>> Begin SELECTED EXTRACT
So you’ve reached that point in life where you want to step up and get yourself a sweet ride. Maybe you’re planning a cruisy road trip to a festival up the coast. Maybe you need a rig for those late night kebab runs. Or maybe you’re just fed up with the bloody bus. Whatever the reason, you want a new set of wheels ASAP. It’s just a matter of getting the dosh together, which potentially means getting a car loan. Here’s a starting guide to getting your dream set of wheels.
If you can’t afford to buy a new or used car outright, you’re probably going to need a car loan. A car loan is a type of personal loan, where you borrow money from a bank or financial institution and pay it back in instalments over the life of the loan, with interest. Many car dealerships provide the option for a loan, however, despite the convenience it is often cheaper to go through a bank or loan specialist. Just make sure you check out all your options before choosing how you’ll finance your ride.
Car loans can either be secured or unsecured loans. A secured loan is where the bank uses your car as security for the loan; if you fail to pay back the loan, they can sell the asset to recover the money owed. An unsecured loans means the bank can’t take your car if you default on your payments, however these loans are usually smaller and come with a higher interest rates – so they’re more popular for used cars.
You also need to choose between a fixed or variable interest rates. A fixed rate will lock in the current interest rate and means your repayments will stay the same over the term of the loan. A variable interest rate will change over the duration of the loan, but will give your more flexibility to make larger repayments and pay back your loan faster without penalty.
When applying for a loan, you will obviously need to provide the lender with bunch of your personal information in order to borrow money. Firstly, you’ve got to be over 18, plus they’ll need to know all the usual stuff: your name, address, what assets you own, and any previous experience you’ve had making repayments (e.g. evidence of paying phone bills, rent, credit card bills, etc). But by far the most important factor is proving that you have a regular income. Essentially, when you borrow money, you have to show them that you’re capable of making your repayments on time, on a regular basis.
>> End SELECTED EXTRACT
>> Begin GIVEN MATERIAL
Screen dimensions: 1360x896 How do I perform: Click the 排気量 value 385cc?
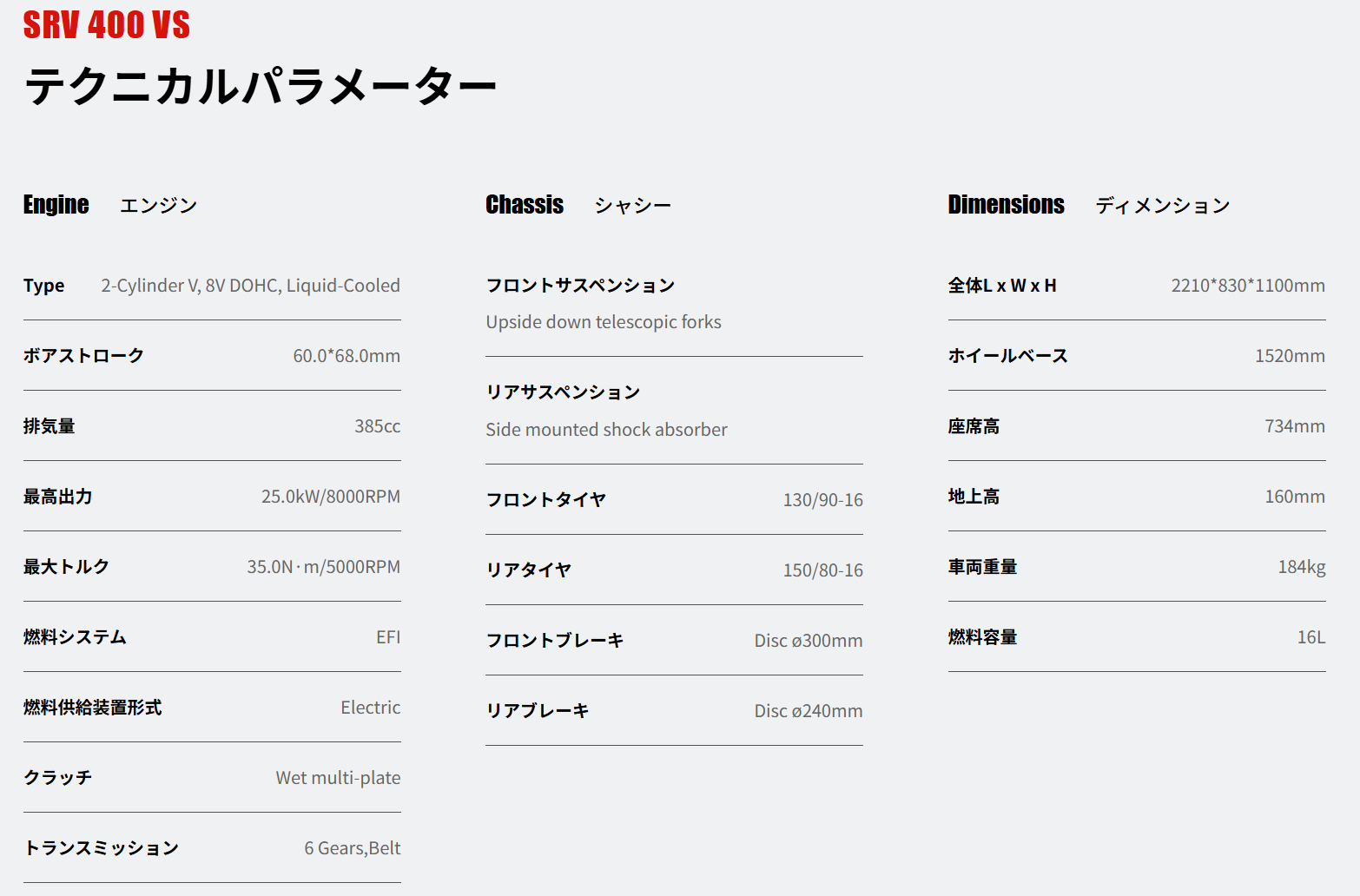pos(377,426)
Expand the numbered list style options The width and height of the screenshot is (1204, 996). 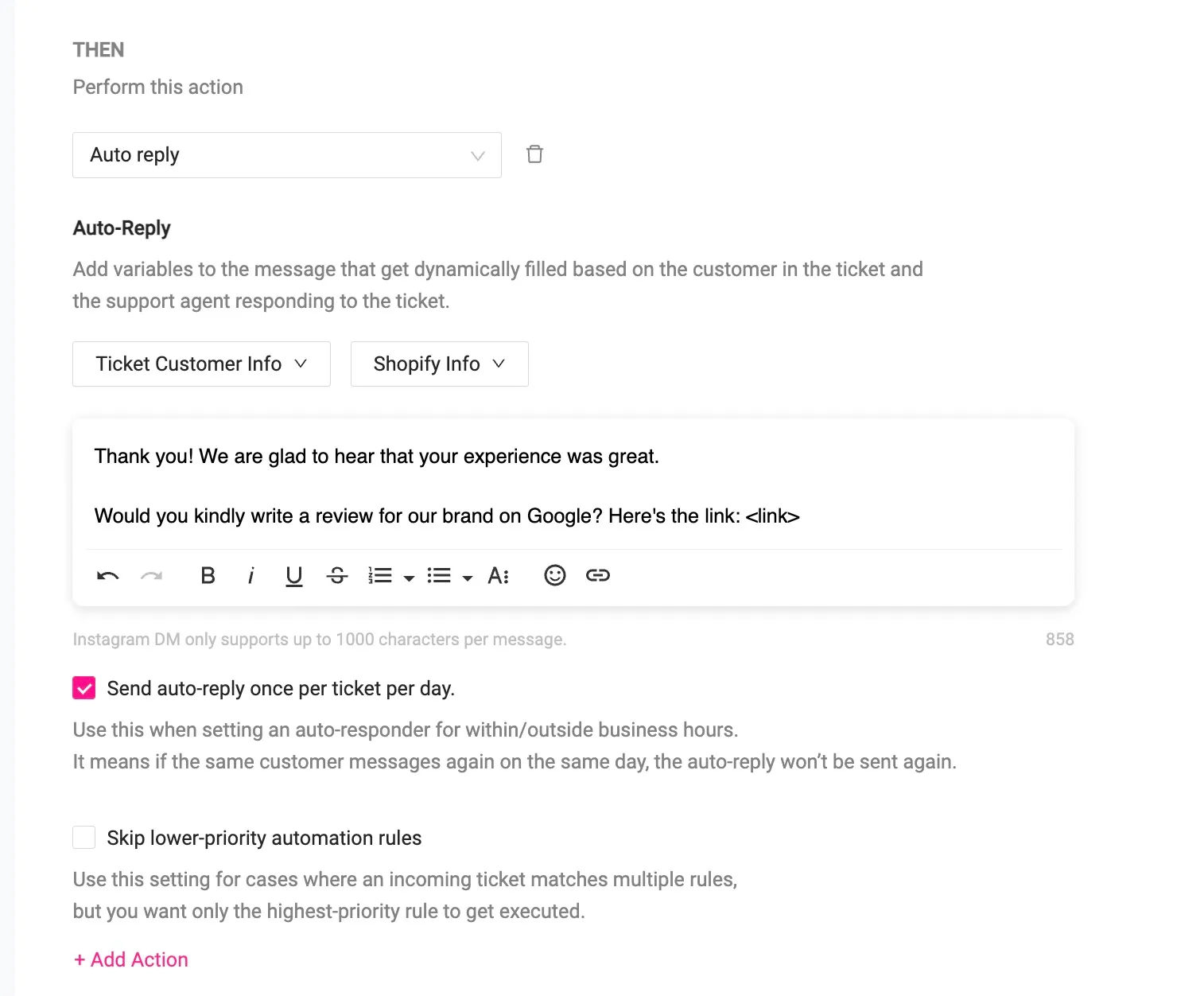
>> End GIVEN MATERIAL
WHAT THE EXERCISE ASKS =
Write the next part of the car loan guide, picking up right after its paragraph on what lenders need to know.

ANSWER TO THE EXERCISE =
Usually, once your loan is approved, you’ve got 30 days to find your perfect ride. You might find it on Gumtree, carsales.com, through a dealership or from that dude up the street who fixes up old cars in his garage. When looking for a used car, make sure you check you’re not buying a dud by taking it for a test drive and checking the engine and oil. If you’ve got a mate or a parent, who knows a thing or two about cars, you’re better off bringing them along for their expertise, or you can even get the car looked at by a mechanic for a thorough check. You can also sus the vehicle’s registration history online, and if you’re willing to pay a little money, you can also find out the car’s crash history.
When you’re shopping for a car, also keep in mind that your bank may have set certain eligibility criteria for the car you purchase under their car loan- for example, the car might have to be less than a certain age.
Once you’ve found The One and agreed on a price, you’ll need to get the invoice and/or current registration papers from the seller and show these to the bank. The bank can then send you a contract, which you will sign in exchange for funds for the price of the car. Once you’ve paid for the car and transferred the registration into your name (this will cost a little bit extra, but is mandatory), you’re ready to drive off into the sunset with the windows down and the music blaring… that is if you’ve got insurance of course.
Before you jump behind the wheel of your new car, you’re going to need Compulsory Third Party (CTP) car insurance, and for a secured loan, you’ll need to show the bank you’ve also got comprehensive car insurance. This covers you and your car for any accidents, whether you’re at fault or not. It may sound like a bit of a drag to pay for insurance when you don’t intend on getting in a ten-car-pileup anytime soon, but it’s definitely the sensible option.
Check out our car insurance page for more info.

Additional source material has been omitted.